No. 241.

[Translation received from the Chinese interpreter, Liang, January 12, 1887.]

A communication from Tsung-li-Yamên (the foreign office) to the United States minister, Mr. Charles Denby.

Sir: We had the honor of addressing your excellency a note in the first month this year regarding the outrages committed upon the Chinese laborers in the United States, which we requested you to communicate to the Secretary of State, to the end that protection might be extended to them according to their rights as guarantied by the treaty stipulations. We received a reply from you, stating that you had communicated with the Secretary of State on the subject, and that you had heard of the strenuous efforts of your Government in protecting them.

Chinese laborers hitherto and now residing in the United States are entitled by treaty to go and come of their own free will and accord, and to protection, rights, privileges, immunities, and exemptions which are accorded to citizens or subjects of the most favored nation.
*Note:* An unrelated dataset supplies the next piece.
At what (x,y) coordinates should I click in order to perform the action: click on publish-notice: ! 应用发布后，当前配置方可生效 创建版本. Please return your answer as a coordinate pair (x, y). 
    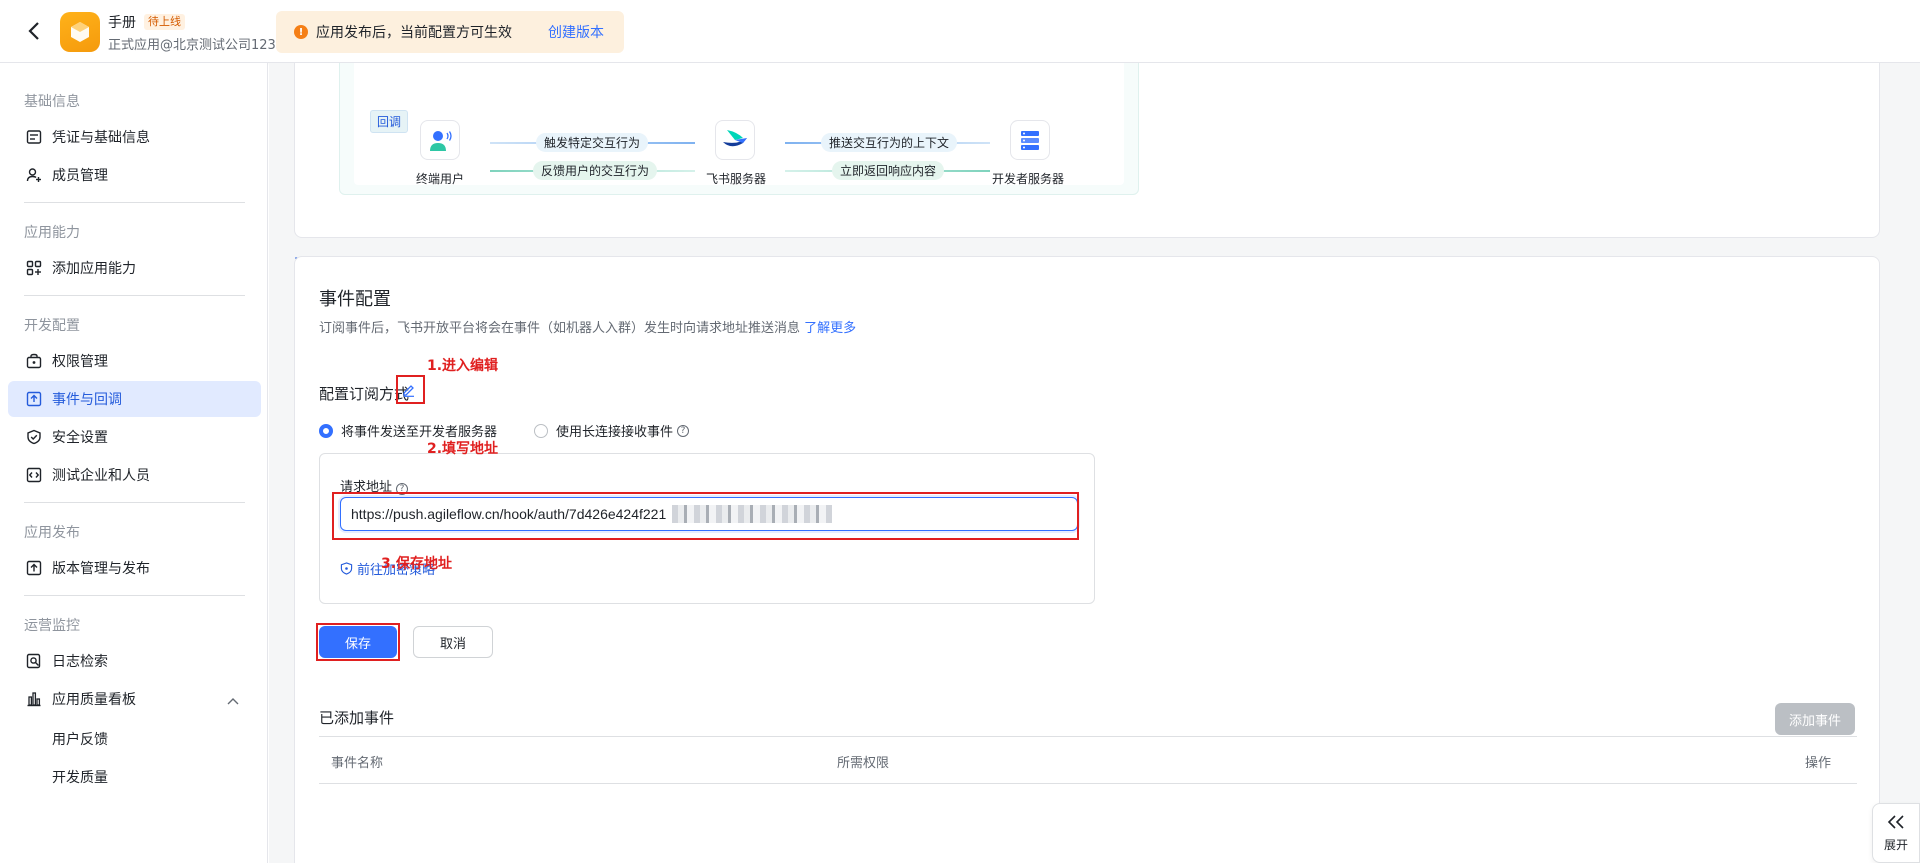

That your Government issues certificates to those Chinese laborers who may leave the United States for their homes or other country, thereby enabling them to return to the United States, is an act in conformity with the treaty stipulations.

Recently outrages of a serious nature—such as driving the Chinese from their fields of labor and places of abode or trade, burning and murdering them—have been repeatedly committed. The local authorities had not extended to them timely protection, nor have they exerted themselves with zeal in bringing the perpetrators of the crimes to justice after their commission; consequently, though after such a long; delay, no justice has as yet been obtained in any of the cases, for which the sufferers feel bitterly grieved even in their very bones, and those who hear of it feel pained to their hearts.

While your Government in vain professes to guaranty protection to the Chinese laborers, they in reality do not derive any substantial protection as demanded by their rights. China treats the Americans strictly in conformity with the treaty stipulations, but the United States treat the Chinese in such a manner as if the treaties were made for no purpose.

Now China, of her own accord, proposes to establish a system of prohibition, that those laborers who have not been to the United States will be strictly prohibited from going thither, nor any Chinese laborer who has returned to China from the United States, where he has no property or family, will be allowed to go back thither to run the risk of treading on the ground of danger. With regard to the Chinese laborers now remaining in the United States and that class of Chinese entitled by treaty to come and go of their own free will and accord, it is hoped that they will forever be treated according to treaty stipulations. These are the outlines of the plan proposed for the prohibition of the Chinese laborers, but the detailed and minute provisions of the regulations relating to the same will be communicated to you for your information after they have been discussed and decided upon by the Chinese minister at present accredited to your Government.

It is necessary that the Chinese merchants going to the United States should bear a certificate by which to discriminate them from the laborers. Either the certificate should be issued and forwarded by the Chinese consul-general at San Francisco to the Chinese merchant, who shall get it visaed by both the Chinese and American consuls in Hong-Kong, [Page 363] or it should be issued by the Chinese consul in Hong Kong to the Chinese merchant. We hereby request that you will call the attention of your Government to the subject, in order that a certain course be immediately adopted for the guidance of the Chinese merchants who apply for the certificate above mentioned.

With regard to the Chinese who, while going from China to another foreign country or returning from the latter to China or from one foreign country to another, may require to pass through the United States in transitu, it is to be hoped that the United States will, as hitherto, permit their free transit without let or hindrance.

With a view of a strict enforcement of the prohibition of the Chinese laborers from going to the United States, we propose to write to His Excellency Walsham, the British minister at Peking, requesting him to communicate with his government on the subject, to the end that instructions may be given to the governor of Hong-Kong to assist in the said prohibition. And we therefore beg that your excellency will communicate the above to the consideration of the Secretary of State.